Acara dibuka dengan laporan panitia penyelenggara kegiatan serta sambutan oleh Panitera Mahkamah Agung RI (Ibu Dr. Sudharmawatiningsih, S.H., M.H.) yang menegaskan pentingnya profesionalisme dan integritas aparatur kepaniteraan dalam memberikan layanan peradilan kepada masyarakat serta teliti dalam mengelola berkas perkara. Acara dilanjutkan dengan pemaparan materi inti oleh Bapak Dr. Musthofa, S.H., M.H. selaku Panitera Muda Mahkamah Agung RI. Acara dilanjutkan dengan sesi diskusi interaktif dan tanya jawab dari audiens terkait permasalahan kepaniteraan di lapangan.

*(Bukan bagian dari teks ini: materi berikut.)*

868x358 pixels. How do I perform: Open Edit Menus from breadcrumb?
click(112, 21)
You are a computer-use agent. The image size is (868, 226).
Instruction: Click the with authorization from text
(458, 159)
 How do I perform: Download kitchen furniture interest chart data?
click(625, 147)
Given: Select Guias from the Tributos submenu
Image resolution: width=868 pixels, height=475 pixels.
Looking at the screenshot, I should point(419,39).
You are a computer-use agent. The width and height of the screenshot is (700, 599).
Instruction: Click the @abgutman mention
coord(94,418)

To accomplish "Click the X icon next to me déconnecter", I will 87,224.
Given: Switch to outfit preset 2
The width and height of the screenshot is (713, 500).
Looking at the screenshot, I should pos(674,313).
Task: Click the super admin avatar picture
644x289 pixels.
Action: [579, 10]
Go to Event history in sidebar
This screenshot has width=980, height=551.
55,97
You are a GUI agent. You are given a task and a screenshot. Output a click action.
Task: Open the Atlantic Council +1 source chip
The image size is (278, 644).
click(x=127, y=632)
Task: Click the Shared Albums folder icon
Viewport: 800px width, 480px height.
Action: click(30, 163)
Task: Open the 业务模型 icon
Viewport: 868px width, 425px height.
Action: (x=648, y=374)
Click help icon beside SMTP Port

Dalam sesi penyampaian materi, Panitera Muda Mahkamah Agung RI menekankan agar setiap Panitera Pengadilan Agama beserta aparatur Kepaniteraan senantiasa memeriksa kelengkapan dokumen perkara baik secara fisik maupun elektronik untuk meminimalisir risiko dokumen perkara tidak terdeteksi dan tidak terbaca oleh sistem Mahkamah Agung RI karena kesalahan administratif. Beliau juga membahas standarisasi pemberkasan dokumen mediasi sesuai SK KMA 207/2023 dimana pengadilan cukup mengirimkan penetapan penunjukkan mediator beserta hasil mediasi tanpa menyertakan daftar hadir peserta guna menjaga privasi dari pihak berperkara. Selain itu, Beliau juga membahas bagaimana proses pengajuan perkara kasasi dan PK beserta jangka waktu penanganan perkara berdasarkan SK KMA 214/2014.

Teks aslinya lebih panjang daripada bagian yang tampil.